Aparte de Sir Robert, que me observaba con mudo asombro, los otros simplemente se mostraron avergonzados y se inspeccionaron los zapatos. Me sentía abochornado e incómodo, y su propio apuro no hacía nada por aliviarme, pero no me quedaba otra opción que insistir con mis averiguaciones. Sir Robert no esquivó mi mirada.

– Realmente, Weaver, si desea usted no sentirse insultado no debería hacer este tipo de preguntas. El asunto no le concierne.

– Pero tengo curiosidad -dije-. ¿Cómo está relacionada la muerte de Balfour con los judíos?

– Bueno -dijo Sir Robert despacio-, era amigo de ese agente judío, como le dije. Y se dice que planeaban algo.

– Yo también he oído eso -intervino Home-. Reuniones secretas y demás. Este judío y Balfour estaban sin lugar a dudas involucrados en algo para lo que resultó que no estaban preparados.

– Balfour se enredó con estos… -Sir Robert agitó una mano en el aire- estos diablos, estos corredores de bolsa, y pagó el precio. Yo sólo espero que los demás aprendan de él. Y ahora, si me disculpan.

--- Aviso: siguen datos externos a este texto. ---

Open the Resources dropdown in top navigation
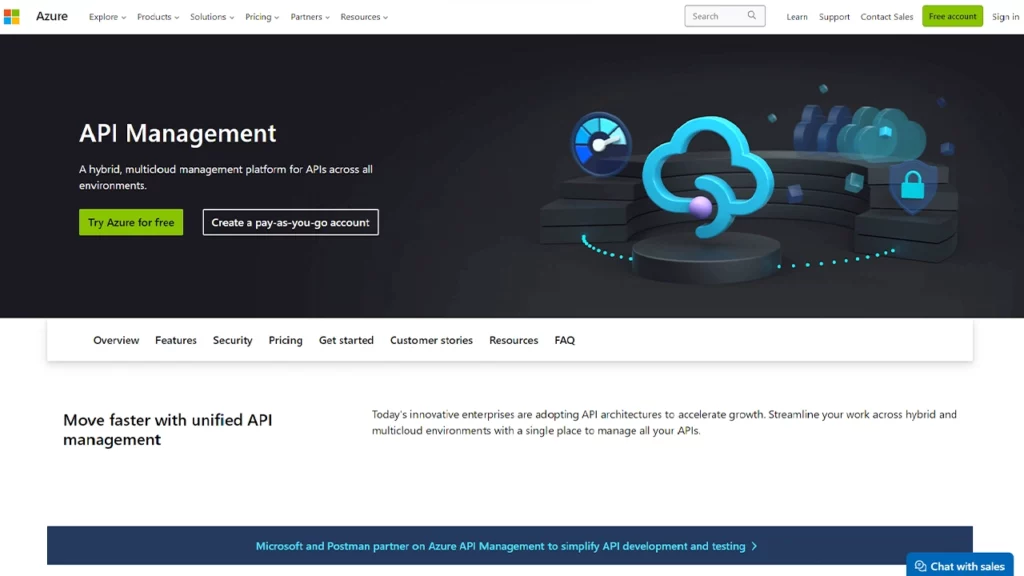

Sir Robert se levantó abruptamente y Thornbridge, Home, Sir Owen y yo le seguimos instintivamente. El barón caminó hacia el centro de la habitación con sus amigos, dejándome de pie, solo, con todas las miradas puestas en mí, durante uno o dos minutos agudamente embarazosos. Después, con una amplia sonrisa de lado a lado de la cara, Sir Owen se me acercó paseándose.

– Debo pedirle disculpas en nombre de Bobby. Pensé que le recibiría mejor. En realidad no quiere decir nada. Es posible que estuviera un poquito achispado.

Admito que no fui tan prolijo al expresarle que no tenía importancia como hubiera sido preciso, de obedecer más a los dictados de la cortesía que a los del sentimiento. Me limité a agradecerle a Sir Owen que me hubiese invitado, y me despedí.

Me sentí lleno de alivio al salir por fin del edificio. Con el deseo de evitar el disgusto que supondría cualquier posible ataque a mi persona, le pedí al lacayo que me consiguiese un carruaje, y me fui a casa de un humor espantoso.